I will have to do some more research into your work, but definitely plan to get started on something like this in the future. I have added this to the backlog of issues, indicating it will be worked on for the next major release of PySceneDetect following v0.5 (the project is almost done a heavy refactor which should make developing detectors much easier).
Also just curious, what is your development environment like? I'm not too familiar with Python notebooks, but some of the analysis (esp. with regards to the graphs) would be immensely useful. Just curious what you're using, if it's an interactive environment.
Wonderful! When I have some free time I will play with it some more.

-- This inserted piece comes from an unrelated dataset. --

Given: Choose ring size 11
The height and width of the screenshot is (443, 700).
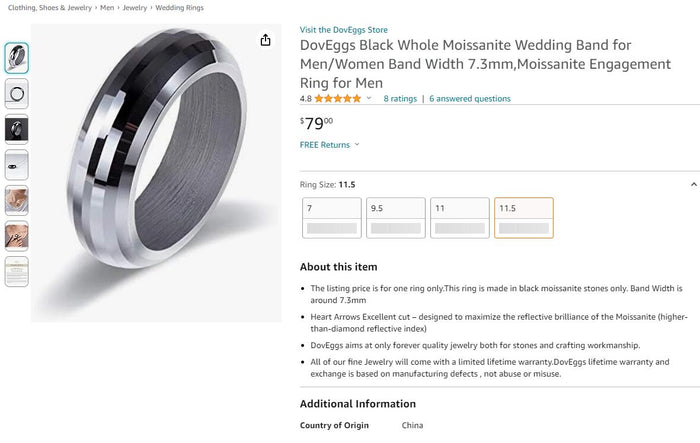Looking at the screenshot, I should click(460, 218).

I am using Jupyter as a development environment to take advantage of the inline plotting & exploratory workflow. Usually I use matplotlib for plots but here I use Seaborn mostly just to use distplot (but I also think they look nicer).
Thank you for the references @r1b , will definitely be checking out Jupyter. Thank you also for the proof of concept, had some time to look into it briefly and will be following up on this after v0.5 is released. One thing I'm experimenting with is automatic threshold detection for the content/threshold detectors, and had a few high-level questions if you don't mind me picking your brain.

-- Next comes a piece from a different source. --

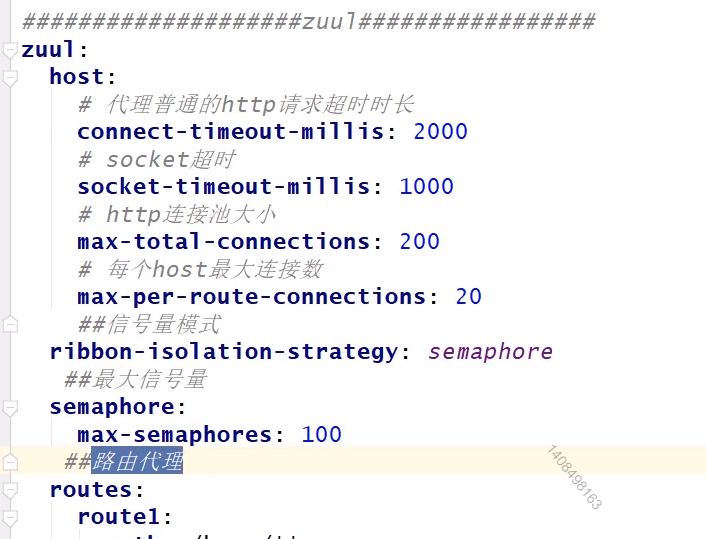Click the max-semaphores value 100
Image resolution: width=706 pixels, height=539 pixels.
click(321, 435)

I noticed in your notebook that you're using the equation for threshold T = μ + ασ, where μ is the mean, σ is the standard deviation, and α is a constant set to 5.
Just curious, how did you arrive at a value of α = 5? Does it need to be adjusted for different types of source material?
For the histogram itself, have you experimented at all with changing the number of frequency bins in the histograms, or generating the colour code in HSV space instead of RGB? Just trying to flesh out the design by trying to get a feel for what options need to be presented to the user when calling detect-histogram, and what the exact equations/algorithms need to be in place.
I'm trying to use the same equation to automatically generate T for the ContentDetector algorithm, but I can't seem to find a good value for α that works across a good number of source material - specifically when dealing with shorter clips. I was also wondering if you had any ideas for approaching computing a good value for α (or if another equation would be better in this case) for the ContentDetector, which computes a single HSV-based frame score.